October 6, 2015
Authored by: Serena Yee and Chris Rylands
Last month, the U.S. Department of Health and Human Services (“HHS”) issued a proposed rule implementing section 1557 of the Affordable Care Act (“ACA”), which essentially prohibits discrimination on the basis of race, color, national origin, sex, age or disability in certain health programs and activities. While the rule does not apply directly to most employer-sponsored plans, it may potentially apply indirectly.
Under the proposed rule the nondiscrimination requirements would apply to:
- all health programs or activities of a covered entity if any part receives Federal financial assistance administered by HHS (including subsidies provided by the Federal government to individuals through the Marketplace for remittance to the covered entity);
- all health programs or activities administered by HHS, including the Federally-facilitated Marketplace; and
- all health programs or activities administered by any entity established until Title I of the ACA, including a state-based Marketplace.
A health program or activity includes:
- the provision or administration of health-related services or health-related insurance coverage;
- the provision of assistance in obtaining health-related services or health-related insurance coverage; and
- all of the operations of an entity principally engaged in providing or administering health services or health insurance coverage.
Impact on Employer-Sponsored Group Health Plans
Since the proposed rule would extend to all the operations of a covered entity, it appears that a health insurance issuer participating in the Marketplace would be required to comply with the nondiscrimination provisions with respect to (1) its own employer-sponsored group health plan (even if self-insured); (2) all its health plan products, including those plans offered outside the Marketplace (such as other group policies); and (3) an employer-sponsored self-insured group health plan for which serves as the third party administrator.
The proposed rule does not offer any specific guidance on how a covered health insurance issuer’s required compliance would apply to its services as a third party administrator for a self-funded group health plan. The preamble to the proposed rule merely includes a footnote stating that HHS will engage in a case-by-case inquiry where a covered entity that is acting as a third party administrator is legally separate from an issuer receiving Federal financial assistance for its insurance plans and evaluate whether such entity is appropriately subject to Section 1557. This means that insurers participating in the ACA Marketplaces that also offer coverage to employers in the group market, and those who act as TPAs for self-funded plans, may need to apply these rules to their group insurance coverages and even to the plans for which they serve as TPAs. This is a potentially very broad-sweeping rule that could change what employer plans have to cover.
New Standard for Sex Discrimination
Under the proposed rule, HHS has interpreted sex discrimination broadly to include discrimination based on sexual orientation, sexual stereotyping and gender identity. Specifically, this means individuals cannot be denied health care/ coverage based on their sex, including their gender identity and must be treated consistent with their gender identity. However, it also means that sex-specific health care cannot be denied or limited only because the individual identifies as belonging to another gender.
According to HHS, a covered entity’s explicit categorical exclusions from coverage of all health services related to gender transition would be facially discriminatory. Confusingly, however, HHS has also stated that the proposed rule does not require coverage for any particular benefit or service. HHS is specifically seeking comment on whether religious organizations should be exempt and the scope of any such exemption.
In addition to codifying existing nondiscrimination requirements, the proposed rule requires covered entities to provide language assistance services free-of-charge to individuals with limited English proficiency.

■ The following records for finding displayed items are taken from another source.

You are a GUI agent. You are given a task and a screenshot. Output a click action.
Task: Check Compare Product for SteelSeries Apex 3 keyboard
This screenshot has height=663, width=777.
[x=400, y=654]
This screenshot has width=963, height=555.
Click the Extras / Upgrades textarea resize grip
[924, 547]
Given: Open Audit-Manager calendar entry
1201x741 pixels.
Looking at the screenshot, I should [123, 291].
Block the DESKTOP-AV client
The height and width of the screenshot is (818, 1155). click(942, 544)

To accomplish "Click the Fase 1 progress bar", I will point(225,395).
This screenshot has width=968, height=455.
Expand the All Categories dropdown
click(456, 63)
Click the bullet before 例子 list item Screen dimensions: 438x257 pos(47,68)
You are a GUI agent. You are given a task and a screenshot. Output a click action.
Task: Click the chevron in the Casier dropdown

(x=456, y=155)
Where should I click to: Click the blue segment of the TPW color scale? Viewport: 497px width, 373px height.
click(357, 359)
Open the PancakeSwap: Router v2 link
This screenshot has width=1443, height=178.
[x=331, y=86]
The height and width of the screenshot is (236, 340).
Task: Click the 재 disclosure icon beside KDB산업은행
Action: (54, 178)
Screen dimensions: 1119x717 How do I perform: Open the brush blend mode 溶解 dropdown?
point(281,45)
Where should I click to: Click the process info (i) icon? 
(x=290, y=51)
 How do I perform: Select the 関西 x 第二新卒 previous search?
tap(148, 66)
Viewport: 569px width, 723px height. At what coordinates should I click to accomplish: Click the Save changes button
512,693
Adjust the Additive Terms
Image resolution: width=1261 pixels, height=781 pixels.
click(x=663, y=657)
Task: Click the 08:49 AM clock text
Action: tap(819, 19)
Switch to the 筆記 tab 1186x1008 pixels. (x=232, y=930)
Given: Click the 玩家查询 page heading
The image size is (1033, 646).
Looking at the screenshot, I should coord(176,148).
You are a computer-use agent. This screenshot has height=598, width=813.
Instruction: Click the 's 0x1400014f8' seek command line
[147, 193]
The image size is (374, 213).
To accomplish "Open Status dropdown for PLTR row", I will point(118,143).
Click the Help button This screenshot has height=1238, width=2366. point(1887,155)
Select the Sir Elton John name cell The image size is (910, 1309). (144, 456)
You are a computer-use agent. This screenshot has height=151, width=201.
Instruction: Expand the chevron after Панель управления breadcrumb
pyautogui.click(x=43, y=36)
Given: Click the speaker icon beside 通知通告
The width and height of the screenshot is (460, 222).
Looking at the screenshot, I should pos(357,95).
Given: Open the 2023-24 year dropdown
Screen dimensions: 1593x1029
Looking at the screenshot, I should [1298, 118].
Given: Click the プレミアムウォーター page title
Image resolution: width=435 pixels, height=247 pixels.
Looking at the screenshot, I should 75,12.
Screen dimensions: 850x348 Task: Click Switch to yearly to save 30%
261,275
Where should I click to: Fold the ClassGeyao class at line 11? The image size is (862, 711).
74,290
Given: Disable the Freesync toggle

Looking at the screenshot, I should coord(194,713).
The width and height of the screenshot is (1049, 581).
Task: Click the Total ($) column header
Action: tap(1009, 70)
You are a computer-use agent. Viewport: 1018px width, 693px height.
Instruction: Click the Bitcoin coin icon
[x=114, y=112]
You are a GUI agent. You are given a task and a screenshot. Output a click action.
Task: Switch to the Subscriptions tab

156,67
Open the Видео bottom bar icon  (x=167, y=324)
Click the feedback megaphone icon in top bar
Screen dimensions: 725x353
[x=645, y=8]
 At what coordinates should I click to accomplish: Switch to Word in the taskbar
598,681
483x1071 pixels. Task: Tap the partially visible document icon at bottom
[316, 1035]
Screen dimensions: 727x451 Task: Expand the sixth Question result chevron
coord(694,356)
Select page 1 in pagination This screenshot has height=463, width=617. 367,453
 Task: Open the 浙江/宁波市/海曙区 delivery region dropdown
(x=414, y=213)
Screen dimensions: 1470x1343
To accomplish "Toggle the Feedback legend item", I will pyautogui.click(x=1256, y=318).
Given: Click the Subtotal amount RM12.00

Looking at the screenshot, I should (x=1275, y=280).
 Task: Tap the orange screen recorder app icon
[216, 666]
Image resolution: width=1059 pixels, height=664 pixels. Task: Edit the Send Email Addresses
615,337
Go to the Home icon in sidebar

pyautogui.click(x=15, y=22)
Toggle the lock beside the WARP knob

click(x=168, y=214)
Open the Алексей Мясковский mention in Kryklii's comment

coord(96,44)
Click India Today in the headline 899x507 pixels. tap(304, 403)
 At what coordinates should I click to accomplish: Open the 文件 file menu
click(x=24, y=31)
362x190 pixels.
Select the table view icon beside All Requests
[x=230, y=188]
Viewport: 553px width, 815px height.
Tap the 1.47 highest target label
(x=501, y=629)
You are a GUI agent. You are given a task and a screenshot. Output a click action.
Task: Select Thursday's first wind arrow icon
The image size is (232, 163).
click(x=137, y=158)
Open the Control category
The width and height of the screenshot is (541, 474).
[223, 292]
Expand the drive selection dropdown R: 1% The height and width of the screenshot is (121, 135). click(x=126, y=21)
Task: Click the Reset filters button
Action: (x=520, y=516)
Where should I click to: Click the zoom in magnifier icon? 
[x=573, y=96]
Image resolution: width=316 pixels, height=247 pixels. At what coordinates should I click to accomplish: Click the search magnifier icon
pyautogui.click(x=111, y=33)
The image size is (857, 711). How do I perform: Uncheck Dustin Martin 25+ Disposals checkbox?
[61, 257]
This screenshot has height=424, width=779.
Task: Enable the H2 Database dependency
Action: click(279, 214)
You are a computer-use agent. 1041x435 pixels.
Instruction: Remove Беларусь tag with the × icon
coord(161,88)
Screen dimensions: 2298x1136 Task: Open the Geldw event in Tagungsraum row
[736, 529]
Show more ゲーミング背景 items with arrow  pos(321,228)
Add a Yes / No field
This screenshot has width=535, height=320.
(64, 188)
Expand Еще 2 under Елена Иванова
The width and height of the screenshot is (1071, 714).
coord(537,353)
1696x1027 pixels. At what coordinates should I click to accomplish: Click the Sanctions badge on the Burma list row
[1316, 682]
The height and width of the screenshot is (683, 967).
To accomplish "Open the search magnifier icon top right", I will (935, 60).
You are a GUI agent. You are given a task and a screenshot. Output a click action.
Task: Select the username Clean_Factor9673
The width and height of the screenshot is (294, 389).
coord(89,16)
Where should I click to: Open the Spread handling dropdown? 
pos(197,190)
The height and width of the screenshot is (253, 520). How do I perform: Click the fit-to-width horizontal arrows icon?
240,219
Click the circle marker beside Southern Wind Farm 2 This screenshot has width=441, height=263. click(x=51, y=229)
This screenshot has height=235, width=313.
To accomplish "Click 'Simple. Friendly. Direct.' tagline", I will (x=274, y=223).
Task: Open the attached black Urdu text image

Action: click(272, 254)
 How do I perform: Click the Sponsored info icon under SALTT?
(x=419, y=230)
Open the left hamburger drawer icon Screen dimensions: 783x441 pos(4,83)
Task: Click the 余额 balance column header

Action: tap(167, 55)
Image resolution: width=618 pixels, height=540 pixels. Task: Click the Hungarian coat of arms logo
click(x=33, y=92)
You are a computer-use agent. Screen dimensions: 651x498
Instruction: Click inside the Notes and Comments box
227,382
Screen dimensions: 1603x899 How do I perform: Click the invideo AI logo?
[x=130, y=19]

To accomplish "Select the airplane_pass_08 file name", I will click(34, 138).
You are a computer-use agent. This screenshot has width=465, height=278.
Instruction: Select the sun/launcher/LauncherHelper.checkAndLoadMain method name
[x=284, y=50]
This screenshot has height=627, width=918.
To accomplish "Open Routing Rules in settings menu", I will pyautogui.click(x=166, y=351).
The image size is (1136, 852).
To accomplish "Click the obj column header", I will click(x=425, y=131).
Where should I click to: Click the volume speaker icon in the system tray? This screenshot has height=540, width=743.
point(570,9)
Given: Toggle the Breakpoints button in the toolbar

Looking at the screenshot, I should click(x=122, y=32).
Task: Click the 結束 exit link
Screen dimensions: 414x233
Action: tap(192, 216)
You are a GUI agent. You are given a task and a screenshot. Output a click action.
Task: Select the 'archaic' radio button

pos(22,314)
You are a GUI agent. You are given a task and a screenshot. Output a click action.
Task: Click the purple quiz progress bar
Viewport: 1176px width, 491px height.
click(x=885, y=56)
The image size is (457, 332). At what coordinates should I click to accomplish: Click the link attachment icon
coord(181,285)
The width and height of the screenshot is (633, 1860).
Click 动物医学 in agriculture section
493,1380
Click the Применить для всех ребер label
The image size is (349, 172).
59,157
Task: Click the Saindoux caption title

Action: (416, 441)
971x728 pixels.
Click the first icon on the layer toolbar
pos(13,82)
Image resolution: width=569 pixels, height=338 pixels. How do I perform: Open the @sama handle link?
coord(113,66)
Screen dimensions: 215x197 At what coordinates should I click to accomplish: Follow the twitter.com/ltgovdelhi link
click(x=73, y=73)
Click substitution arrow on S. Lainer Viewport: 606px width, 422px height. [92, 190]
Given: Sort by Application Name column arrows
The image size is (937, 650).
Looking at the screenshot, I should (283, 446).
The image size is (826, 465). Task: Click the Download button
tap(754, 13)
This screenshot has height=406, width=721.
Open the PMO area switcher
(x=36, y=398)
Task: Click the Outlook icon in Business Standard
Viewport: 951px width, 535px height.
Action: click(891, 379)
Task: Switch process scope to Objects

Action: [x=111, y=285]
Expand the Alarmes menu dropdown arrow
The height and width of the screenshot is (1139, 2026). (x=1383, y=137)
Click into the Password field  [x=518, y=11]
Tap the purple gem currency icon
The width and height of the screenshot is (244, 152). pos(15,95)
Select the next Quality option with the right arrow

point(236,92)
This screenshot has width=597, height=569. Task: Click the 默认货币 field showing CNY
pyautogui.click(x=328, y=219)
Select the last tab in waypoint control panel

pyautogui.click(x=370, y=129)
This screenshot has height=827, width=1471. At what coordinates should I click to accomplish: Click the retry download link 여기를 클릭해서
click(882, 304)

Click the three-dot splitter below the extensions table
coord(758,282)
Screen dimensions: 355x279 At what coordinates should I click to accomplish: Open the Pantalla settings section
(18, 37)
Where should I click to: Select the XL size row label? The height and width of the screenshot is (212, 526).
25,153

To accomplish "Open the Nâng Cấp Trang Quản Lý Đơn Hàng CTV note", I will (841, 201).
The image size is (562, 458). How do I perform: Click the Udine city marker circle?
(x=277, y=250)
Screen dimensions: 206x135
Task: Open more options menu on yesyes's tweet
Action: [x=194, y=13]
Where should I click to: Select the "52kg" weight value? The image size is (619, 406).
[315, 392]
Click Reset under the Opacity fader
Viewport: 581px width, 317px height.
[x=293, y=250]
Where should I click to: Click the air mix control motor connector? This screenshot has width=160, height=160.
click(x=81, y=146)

With respect to individuals with disabilities, a covered entity must also provide auxiliary aids and services, including alternative formats for written information and sign language interpreters. Under the proposed rule, a covered entity with more than 15 employees would also be required to designate an employee responsible for coordinating its nondiscrimination efforts and establish a grievance procedure.
To ensure that individuals are aware of their rights, covered entities will be required to post a notice (within 90 days of the effective date of such requirement) that includes information on all the above requirements and how to file a discrimination complaint with the Office of Civil Rights.
The notice must be translated (and include taglines) in the top 15 languages spoken by individuals with limited English proficiency nationally. A sample notice is provided in the proposed rule and HHS has indicated that it will provide sample taglines and translations in the top 15 languages.
The public comment period is open through November 9, 2015. The proposed effective date is 60 days after rule is finalized. In the absence of any transitional relief, covered entities will have a very brief window to come into compliance. For that reason, covered entities (and perhaps employers who use a third-party administrator or purchase group insurance) may want to consider reviewing their health plans now for potential problem areas and identify potential remedies.